TASK DESCRIPTION:
Output every record exactly, and nothing more.

DATA FOR REVIEW:

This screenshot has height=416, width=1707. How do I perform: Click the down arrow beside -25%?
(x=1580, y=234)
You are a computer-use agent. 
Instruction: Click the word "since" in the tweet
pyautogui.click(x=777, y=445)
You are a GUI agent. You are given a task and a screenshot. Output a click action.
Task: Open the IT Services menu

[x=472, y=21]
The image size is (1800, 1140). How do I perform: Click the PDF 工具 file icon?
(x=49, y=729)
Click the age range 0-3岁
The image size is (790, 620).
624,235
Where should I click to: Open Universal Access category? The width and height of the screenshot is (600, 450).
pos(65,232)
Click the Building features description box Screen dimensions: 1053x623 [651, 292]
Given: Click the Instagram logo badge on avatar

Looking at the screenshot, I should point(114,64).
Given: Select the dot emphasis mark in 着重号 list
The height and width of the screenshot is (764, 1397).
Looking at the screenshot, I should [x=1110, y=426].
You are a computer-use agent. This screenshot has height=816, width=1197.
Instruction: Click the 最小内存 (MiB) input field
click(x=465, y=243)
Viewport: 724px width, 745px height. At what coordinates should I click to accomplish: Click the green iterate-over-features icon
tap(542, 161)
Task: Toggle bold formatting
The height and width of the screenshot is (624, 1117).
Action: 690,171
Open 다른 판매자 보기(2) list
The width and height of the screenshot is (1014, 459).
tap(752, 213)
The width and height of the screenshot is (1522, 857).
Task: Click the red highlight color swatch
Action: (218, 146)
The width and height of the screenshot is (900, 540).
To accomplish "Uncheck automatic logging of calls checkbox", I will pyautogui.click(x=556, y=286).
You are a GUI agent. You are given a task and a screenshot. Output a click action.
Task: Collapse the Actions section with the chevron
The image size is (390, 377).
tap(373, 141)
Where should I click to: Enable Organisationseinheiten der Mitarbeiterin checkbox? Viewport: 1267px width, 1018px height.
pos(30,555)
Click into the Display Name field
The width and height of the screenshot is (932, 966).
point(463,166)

RESPONSE TO THIS EXERCISE:
This screenshot has height=416, width=1707. How do I perform: Click the down arrow beside -25%?
(x=1580, y=234)
You are a computer-use agent. 
Instruction: Click the word "since" in the tweet
pyautogui.click(x=777, y=445)
You are a GUI agent. You are given a task and a screenshot. Output a click action.
Task: Open the IT Services menu

[x=472, y=21]
The image size is (1800, 1140). How do I perform: Click the PDF 工具 file icon?
(x=49, y=729)
Click the age range 0-3岁
The image size is (790, 620).
624,235
Where should I click to: Open Universal Access category? The width and height of the screenshot is (600, 450).
pos(65,232)
Click the Building features description box Screen dimensions: 1053x623 [651, 292]
Given: Click the Instagram logo badge on avatar

Looking at the screenshot, I should point(114,64).
Given: Select the dot emphasis mark in 着重号 list
The height and width of the screenshot is (764, 1397).
Looking at the screenshot, I should [x=1110, y=426].
You are a computer-use agent. This screenshot has height=816, width=1197.
Instruction: Click the 最小内存 (MiB) input field
click(x=465, y=243)
Viewport: 724px width, 745px height. At what coordinates should I click to accomplish: Click the green iterate-over-features icon
tap(542, 161)
Task: Toggle bold formatting
The height and width of the screenshot is (624, 1117).
Action: 690,171
Open 다른 판매자 보기(2) list
The width and height of the screenshot is (1014, 459).
tap(752, 213)
The width and height of the screenshot is (1522, 857).
Task: Click the red highlight color swatch
Action: (218, 146)
The width and height of the screenshot is (900, 540).
To accomplish "Uncheck automatic logging of calls checkbox", I will pyautogui.click(x=556, y=286).
You are a GUI agent. You are given a task and a screenshot. Output a click action.
Task: Collapse the Actions section with the chevron
The image size is (390, 377).
tap(373, 141)
Where should I click to: Enable Organisationseinheiten der Mitarbeiterin checkbox? Viewport: 1267px width, 1018px height.
pos(30,555)
Click into the Display Name field
The width and height of the screenshot is (932, 966).
point(463,166)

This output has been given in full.